— Your instructions —
For the entries below, return every line from the top through the line with "Viewport: 1606px width, 1022px height." exactly as it stands, omitting pictures.

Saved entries
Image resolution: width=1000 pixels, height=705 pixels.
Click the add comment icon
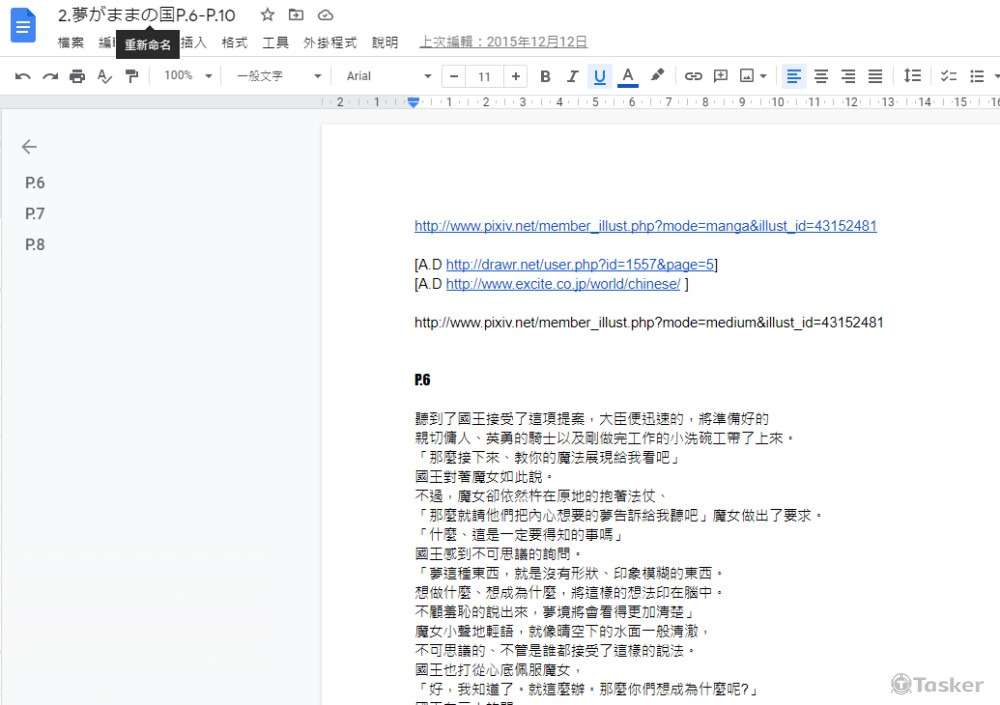pos(720,76)
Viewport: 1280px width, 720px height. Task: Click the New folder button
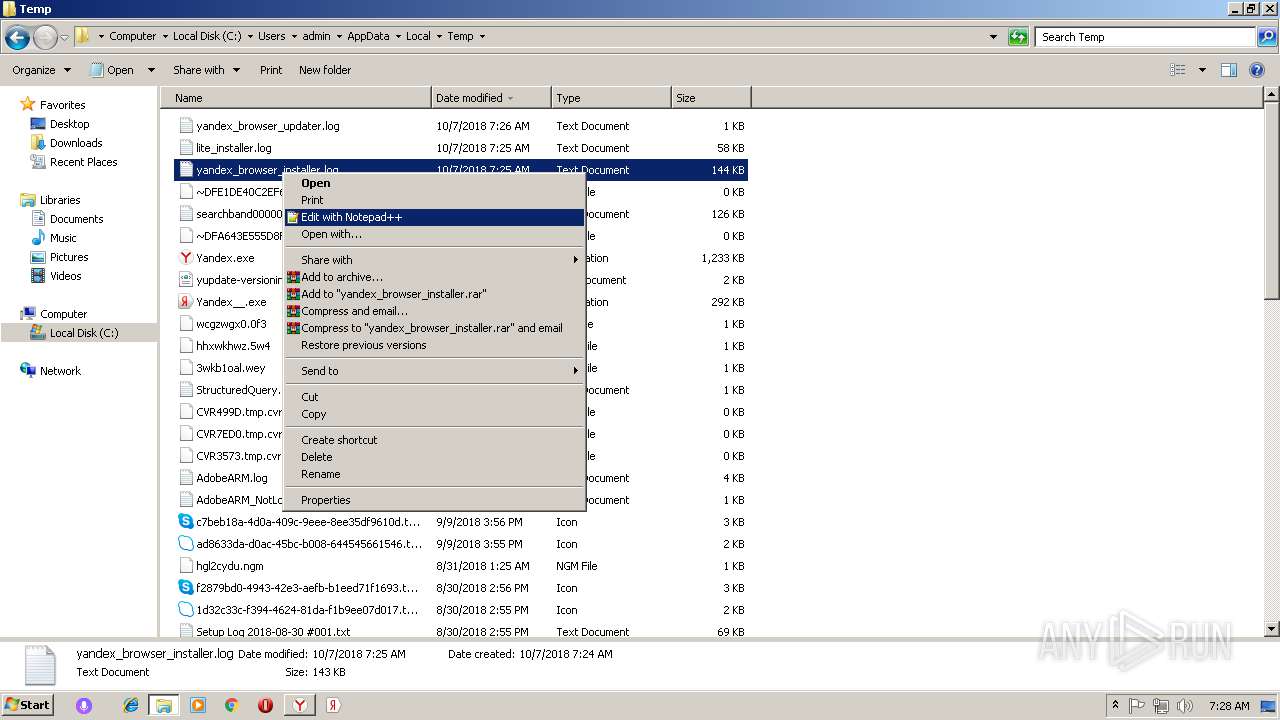coord(324,70)
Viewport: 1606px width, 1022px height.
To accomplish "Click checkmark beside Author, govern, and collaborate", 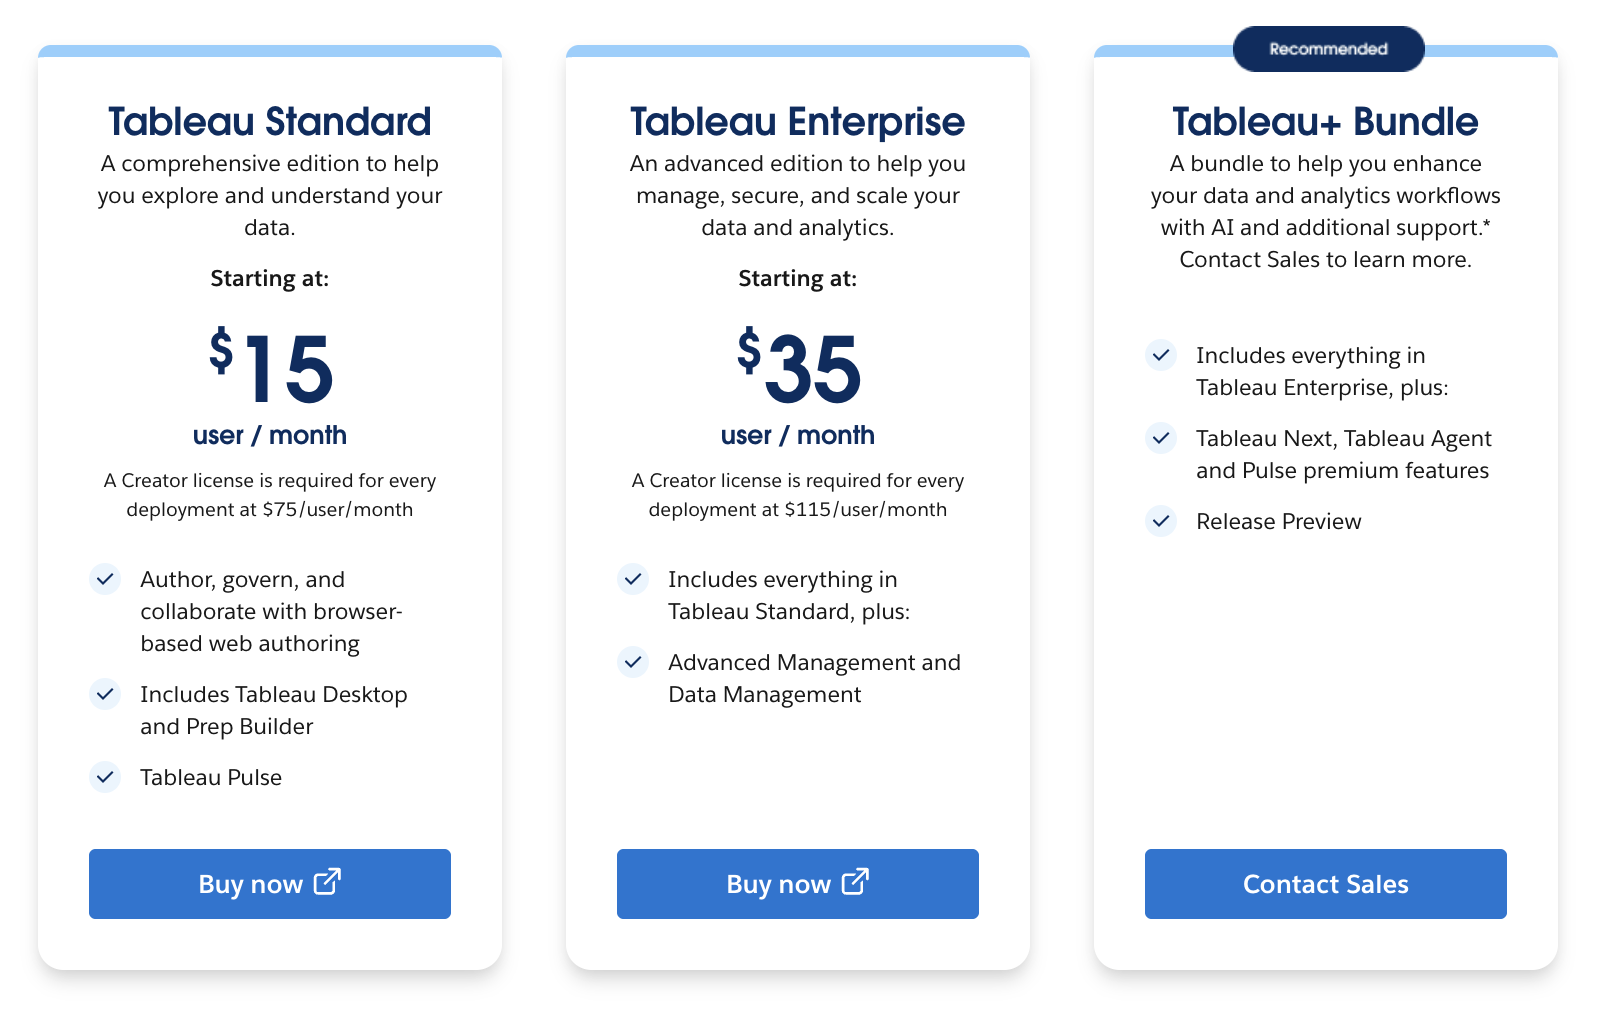I will pos(105,579).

— Response to the exercise —
Image resolution: width=1000 pixels, height=705 pixels.
Click the add comment icon
pos(720,76)
Viewport: 1280px width, 720px height. Task: Click the New folder button
coord(324,70)
Viewport: 1606px width, 1022px height.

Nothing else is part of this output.